オーダーメイド・セミオーダー品はどちらも頭囲に合わせてサイズの微調整ができるため、既製品よりもフィットしやすく、ヘアスタイルやカラーなども好みに合わせられることがメリットです。
特に、フルオーダーは一人ひとりの頭の形に合わせた自分だけのウィッグになるため、装着感や見た目の不自然さなどは一番少ないと言えます。また、毛質やスタイル、カラーなども自由に注文できます。しかし、仕上がりまでに約30〜40日かかり、値段も数十万円かかります。
セミオーダーウィッグは、元となる既製品のウィッグを選んだ後に希望に合わせてカットしてもらうスタイルです。フルオーダーよりも製作日数やコストを抑えることができます。

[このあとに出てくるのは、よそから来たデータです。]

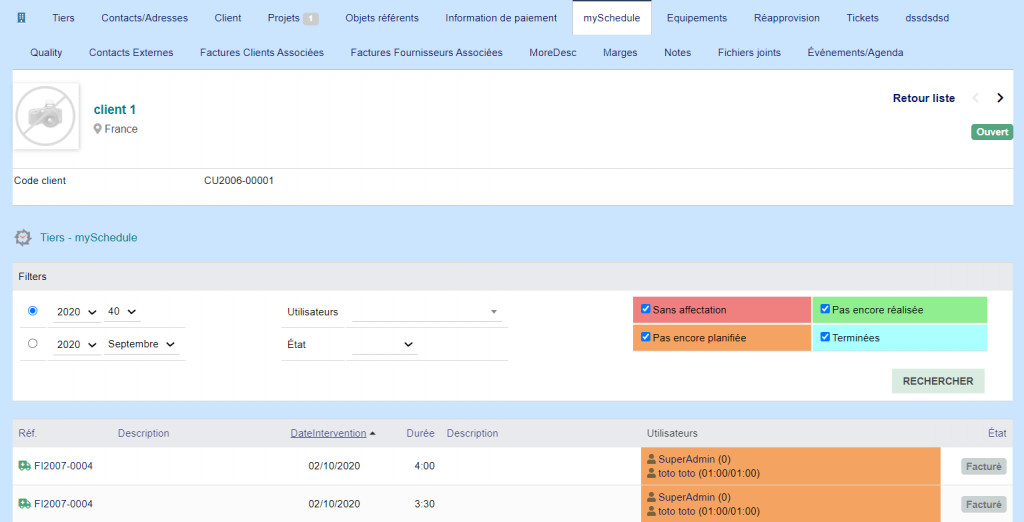Disable the Terminées checkbox
The width and height of the screenshot is (1024, 522).
point(826,337)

既製品とフルオーダー・セミオーダーのどちらが良いとは一概に言えませんが、例えば治療の関係で毛量が変化する方やコスト重視の方、様々なヘアスタイルを楽しみたい方などは既製品を、ウィッグだと気付かれたくない方であればオーダーメイドやセミオーダーなど、状況に応じて選ぶと良いでしょう。
医療用ウィッグおすすめブランド5選
医療用ウィッグを検討するにあたりおすすめのブランドを紹介します。実店舗があり試着ができるショップもあるので、参考にしてみてください。
レディススヴェンソン
レディーススヴェンソンは医療用ウィッグで既製のシンプルウィッグからセミオーダーのウィッグまで幅広く商品を取り揃えています。つむじ部分が「人工皮膚」が付いている商品が多く、フェイスサイドや襟足には吸汗・速乾の素材を使用しています。さらに、スタイリストによるカットとスタイリングでより自然な仕上がりを実現できます。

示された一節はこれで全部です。